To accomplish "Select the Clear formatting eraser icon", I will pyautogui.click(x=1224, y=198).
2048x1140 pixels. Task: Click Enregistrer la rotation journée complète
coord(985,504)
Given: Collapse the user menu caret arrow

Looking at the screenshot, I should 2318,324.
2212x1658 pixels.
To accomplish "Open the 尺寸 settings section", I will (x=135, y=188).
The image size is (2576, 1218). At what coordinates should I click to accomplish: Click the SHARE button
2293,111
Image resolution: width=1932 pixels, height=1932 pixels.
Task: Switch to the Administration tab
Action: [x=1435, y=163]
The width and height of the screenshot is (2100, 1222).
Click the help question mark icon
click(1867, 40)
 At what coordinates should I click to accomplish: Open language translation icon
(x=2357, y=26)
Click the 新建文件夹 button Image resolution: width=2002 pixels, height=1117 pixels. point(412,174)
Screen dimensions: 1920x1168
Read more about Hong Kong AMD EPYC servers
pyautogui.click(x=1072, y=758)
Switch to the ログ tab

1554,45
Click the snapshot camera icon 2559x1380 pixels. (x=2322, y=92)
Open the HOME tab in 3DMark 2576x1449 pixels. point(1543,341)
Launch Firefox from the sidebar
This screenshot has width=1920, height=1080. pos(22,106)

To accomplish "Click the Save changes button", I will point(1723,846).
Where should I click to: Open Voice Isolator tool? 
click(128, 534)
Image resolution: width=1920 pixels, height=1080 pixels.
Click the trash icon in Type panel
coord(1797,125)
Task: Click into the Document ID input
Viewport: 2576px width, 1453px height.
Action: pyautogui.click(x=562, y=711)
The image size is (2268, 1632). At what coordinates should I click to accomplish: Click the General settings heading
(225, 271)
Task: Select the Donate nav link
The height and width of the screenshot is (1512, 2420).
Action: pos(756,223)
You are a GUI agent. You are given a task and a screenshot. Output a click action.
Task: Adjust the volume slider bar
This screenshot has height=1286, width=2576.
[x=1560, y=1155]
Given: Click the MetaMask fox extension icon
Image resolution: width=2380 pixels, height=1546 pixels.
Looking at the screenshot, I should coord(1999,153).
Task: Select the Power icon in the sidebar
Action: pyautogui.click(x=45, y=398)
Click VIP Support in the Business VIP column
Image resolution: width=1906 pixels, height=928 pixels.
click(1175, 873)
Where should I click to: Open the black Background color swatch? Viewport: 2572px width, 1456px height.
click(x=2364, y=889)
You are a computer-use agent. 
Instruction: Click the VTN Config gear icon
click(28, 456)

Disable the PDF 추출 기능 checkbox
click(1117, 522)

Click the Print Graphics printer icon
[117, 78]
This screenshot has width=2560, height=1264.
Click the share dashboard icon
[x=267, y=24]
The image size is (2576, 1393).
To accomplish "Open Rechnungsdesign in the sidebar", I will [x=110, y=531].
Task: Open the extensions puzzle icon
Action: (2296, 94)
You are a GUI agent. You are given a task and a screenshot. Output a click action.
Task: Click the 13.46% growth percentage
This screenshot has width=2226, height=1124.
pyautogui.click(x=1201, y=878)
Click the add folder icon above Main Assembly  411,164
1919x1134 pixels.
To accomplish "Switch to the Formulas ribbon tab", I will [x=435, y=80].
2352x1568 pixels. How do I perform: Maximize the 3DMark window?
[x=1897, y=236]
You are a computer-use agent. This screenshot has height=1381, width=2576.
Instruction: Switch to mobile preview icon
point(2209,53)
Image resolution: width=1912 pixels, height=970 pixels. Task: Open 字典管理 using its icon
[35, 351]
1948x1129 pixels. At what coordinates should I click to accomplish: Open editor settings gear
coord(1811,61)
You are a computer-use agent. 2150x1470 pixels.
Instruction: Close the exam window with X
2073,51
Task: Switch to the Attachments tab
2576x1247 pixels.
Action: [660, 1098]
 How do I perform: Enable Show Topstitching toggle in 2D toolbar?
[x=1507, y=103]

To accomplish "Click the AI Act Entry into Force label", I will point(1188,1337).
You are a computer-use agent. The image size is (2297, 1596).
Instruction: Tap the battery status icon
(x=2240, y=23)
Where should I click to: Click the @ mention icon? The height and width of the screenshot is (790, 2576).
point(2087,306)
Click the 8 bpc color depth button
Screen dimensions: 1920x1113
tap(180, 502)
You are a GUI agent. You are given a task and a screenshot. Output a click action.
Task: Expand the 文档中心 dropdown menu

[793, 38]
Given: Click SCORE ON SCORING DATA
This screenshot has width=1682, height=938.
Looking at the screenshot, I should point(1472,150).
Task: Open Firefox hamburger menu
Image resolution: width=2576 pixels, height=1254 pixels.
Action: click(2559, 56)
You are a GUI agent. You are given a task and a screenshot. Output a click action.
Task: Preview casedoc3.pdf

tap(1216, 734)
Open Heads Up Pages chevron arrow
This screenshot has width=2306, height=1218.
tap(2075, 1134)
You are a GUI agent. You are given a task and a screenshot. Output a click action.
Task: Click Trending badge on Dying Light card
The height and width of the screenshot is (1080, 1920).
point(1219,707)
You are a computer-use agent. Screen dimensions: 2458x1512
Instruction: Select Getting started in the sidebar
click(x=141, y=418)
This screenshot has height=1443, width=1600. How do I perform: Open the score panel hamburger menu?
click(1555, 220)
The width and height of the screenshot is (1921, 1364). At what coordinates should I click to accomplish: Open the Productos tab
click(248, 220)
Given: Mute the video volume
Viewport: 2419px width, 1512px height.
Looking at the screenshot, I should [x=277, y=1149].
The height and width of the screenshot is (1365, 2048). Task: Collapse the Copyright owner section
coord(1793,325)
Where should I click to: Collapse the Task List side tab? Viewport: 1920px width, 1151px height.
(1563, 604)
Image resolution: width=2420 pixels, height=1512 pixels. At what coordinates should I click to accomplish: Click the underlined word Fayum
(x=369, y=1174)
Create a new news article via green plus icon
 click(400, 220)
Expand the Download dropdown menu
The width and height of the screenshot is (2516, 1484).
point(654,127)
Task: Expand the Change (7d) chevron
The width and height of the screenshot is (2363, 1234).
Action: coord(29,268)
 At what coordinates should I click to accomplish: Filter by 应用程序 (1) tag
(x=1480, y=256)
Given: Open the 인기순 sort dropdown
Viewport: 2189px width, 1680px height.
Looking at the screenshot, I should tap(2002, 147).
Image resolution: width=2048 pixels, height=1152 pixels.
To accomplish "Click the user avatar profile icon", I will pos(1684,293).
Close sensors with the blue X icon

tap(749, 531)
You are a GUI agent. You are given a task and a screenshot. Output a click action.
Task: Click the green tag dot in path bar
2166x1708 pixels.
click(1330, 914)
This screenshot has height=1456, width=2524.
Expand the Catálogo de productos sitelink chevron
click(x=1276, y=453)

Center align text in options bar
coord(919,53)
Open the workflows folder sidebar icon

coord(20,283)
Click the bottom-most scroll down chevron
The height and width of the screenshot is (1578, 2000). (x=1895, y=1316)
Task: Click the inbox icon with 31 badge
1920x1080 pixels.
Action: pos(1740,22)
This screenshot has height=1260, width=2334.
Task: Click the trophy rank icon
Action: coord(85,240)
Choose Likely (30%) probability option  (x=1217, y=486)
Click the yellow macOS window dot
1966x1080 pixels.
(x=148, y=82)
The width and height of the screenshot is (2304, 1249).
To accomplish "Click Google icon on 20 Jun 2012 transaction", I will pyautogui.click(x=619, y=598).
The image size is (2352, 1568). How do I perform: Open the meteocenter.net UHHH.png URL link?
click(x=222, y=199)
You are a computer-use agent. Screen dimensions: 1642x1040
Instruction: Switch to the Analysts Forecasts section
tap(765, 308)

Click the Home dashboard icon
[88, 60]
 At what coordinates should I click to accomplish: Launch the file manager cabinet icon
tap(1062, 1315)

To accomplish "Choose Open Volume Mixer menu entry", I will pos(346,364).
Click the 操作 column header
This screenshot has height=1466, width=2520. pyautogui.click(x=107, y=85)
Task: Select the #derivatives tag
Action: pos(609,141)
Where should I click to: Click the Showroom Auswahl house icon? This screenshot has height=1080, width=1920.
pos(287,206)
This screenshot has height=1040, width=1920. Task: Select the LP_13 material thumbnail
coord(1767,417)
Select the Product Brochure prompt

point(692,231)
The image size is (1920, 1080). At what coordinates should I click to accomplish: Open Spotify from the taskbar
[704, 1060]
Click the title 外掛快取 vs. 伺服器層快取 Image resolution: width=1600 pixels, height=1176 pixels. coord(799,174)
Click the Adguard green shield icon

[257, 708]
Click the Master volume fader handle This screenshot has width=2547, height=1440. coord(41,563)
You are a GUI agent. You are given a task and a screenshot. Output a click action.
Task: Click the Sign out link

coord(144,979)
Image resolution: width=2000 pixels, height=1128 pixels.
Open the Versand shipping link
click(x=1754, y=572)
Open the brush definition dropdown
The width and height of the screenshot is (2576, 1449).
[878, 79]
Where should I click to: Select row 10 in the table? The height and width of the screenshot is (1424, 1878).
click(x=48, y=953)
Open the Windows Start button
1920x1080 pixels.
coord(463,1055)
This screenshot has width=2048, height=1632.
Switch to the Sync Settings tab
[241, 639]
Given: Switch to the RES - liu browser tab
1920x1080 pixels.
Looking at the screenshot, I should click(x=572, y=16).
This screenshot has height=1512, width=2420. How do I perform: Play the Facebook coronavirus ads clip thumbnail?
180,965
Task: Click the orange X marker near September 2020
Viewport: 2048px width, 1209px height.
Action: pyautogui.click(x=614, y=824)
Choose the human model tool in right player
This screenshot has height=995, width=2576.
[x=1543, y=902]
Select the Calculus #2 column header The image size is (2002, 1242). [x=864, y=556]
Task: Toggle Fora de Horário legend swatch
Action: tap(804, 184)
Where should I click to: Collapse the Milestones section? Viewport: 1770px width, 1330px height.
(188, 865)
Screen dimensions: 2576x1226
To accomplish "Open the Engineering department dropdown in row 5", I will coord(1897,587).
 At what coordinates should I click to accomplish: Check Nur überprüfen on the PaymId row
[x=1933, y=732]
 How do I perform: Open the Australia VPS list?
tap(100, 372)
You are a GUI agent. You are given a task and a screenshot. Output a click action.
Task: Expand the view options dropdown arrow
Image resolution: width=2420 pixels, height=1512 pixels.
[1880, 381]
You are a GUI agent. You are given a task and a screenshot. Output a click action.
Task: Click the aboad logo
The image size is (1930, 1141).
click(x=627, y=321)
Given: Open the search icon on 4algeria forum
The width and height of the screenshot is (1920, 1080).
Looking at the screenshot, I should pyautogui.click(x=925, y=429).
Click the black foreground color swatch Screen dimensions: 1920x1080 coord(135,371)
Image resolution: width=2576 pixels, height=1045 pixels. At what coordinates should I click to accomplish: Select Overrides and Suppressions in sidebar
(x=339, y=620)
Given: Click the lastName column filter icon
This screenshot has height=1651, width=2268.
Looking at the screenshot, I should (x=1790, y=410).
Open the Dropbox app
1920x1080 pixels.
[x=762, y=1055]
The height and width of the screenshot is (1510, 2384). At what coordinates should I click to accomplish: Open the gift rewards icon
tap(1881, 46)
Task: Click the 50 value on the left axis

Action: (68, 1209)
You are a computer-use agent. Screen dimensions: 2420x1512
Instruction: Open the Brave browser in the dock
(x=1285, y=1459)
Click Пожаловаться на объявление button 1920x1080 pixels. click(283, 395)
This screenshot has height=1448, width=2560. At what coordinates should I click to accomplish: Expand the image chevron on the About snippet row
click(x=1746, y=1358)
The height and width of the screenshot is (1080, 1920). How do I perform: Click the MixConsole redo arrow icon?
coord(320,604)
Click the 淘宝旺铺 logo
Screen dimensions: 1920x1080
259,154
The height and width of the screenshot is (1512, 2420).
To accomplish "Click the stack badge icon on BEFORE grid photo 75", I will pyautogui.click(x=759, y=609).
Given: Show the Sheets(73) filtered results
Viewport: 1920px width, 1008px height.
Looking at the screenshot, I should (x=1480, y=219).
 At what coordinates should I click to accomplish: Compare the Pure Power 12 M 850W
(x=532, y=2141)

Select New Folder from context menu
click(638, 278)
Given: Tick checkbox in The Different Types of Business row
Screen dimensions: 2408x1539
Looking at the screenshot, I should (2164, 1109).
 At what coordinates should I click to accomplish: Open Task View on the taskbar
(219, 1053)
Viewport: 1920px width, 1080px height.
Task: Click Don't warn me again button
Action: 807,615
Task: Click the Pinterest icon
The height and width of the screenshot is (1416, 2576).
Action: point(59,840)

■ Brief ■
Reproduce exactly the lines of the records above from the one with "Click the 新建文件夹" to the one with "Given: Click the MetaMask fox extension icon", both included, and leave out everything else.

■ Response for this exercise ■
Click the 新建文件夹 button Image resolution: width=2002 pixels, height=1117 pixels. point(412,174)
Screen dimensions: 1920x1168
Read more about Hong Kong AMD EPYC servers
pyautogui.click(x=1072, y=758)
Switch to the ログ tab

1554,45
Click the snapshot camera icon 2559x1380 pixels. (x=2322, y=92)
Open the HOME tab in 3DMark 2576x1449 pixels. point(1543,341)
Launch Firefox from the sidebar
This screenshot has width=1920, height=1080. pos(22,106)

To accomplish "Click the Save changes button", I will point(1723,846).
Where should I click to: Open Voice Isolator tool? 
click(128, 534)
Image resolution: width=1920 pixels, height=1080 pixels.
Click the trash icon in Type panel
coord(1797,125)
Task: Click into the Document ID input
Viewport: 2576px width, 1453px height.
Action: pyautogui.click(x=562, y=711)
The image size is (2268, 1632). At what coordinates should I click to accomplish: Click the General settings heading
(225, 271)
Task: Select the Donate nav link
The height and width of the screenshot is (1512, 2420).
Action: pos(756,223)
You are a GUI agent. You are given a task and a screenshot. Output a click action.
Task: Adjust the volume slider bar
This screenshot has height=1286, width=2576.
[x=1560, y=1155]
Given: Click the MetaMask fox extension icon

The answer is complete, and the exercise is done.